Assignment: The answer must be every line of the records below that contains the word "panel".

Provided data:
• • • • •
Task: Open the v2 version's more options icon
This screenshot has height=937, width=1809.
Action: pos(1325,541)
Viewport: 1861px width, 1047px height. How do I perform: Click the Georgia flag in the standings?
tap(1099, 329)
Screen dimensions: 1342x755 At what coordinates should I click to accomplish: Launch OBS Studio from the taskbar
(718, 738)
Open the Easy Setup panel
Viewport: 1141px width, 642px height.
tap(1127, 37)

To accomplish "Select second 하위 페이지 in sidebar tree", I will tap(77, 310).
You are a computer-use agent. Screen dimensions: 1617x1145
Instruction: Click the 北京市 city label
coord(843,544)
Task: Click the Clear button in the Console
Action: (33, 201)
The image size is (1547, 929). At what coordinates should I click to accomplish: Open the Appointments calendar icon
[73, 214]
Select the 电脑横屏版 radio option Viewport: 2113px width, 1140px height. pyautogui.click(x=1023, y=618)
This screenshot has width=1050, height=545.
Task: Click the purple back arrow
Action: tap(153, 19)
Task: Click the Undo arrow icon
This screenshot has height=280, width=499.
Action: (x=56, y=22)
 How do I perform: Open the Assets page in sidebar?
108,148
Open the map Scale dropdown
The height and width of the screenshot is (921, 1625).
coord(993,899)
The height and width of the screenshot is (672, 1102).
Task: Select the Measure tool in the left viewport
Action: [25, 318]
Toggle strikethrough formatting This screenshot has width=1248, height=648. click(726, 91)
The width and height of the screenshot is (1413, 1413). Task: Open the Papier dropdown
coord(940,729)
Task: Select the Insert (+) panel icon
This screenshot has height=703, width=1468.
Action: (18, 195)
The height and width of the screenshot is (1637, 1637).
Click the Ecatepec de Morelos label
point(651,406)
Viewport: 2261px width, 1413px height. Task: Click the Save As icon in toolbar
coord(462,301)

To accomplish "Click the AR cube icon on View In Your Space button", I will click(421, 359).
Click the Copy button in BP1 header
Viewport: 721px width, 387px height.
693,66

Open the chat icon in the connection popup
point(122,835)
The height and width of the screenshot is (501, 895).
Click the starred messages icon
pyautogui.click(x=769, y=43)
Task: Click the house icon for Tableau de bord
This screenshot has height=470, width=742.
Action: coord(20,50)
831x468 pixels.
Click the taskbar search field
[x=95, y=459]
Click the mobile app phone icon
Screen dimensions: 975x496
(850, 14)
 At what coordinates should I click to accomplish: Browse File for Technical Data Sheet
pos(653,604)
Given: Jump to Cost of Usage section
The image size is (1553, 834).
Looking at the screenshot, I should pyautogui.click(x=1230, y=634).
• • • • •
Answer for the task:
Open the Easy Setup panel
Task: Select the Insert (+) panel icon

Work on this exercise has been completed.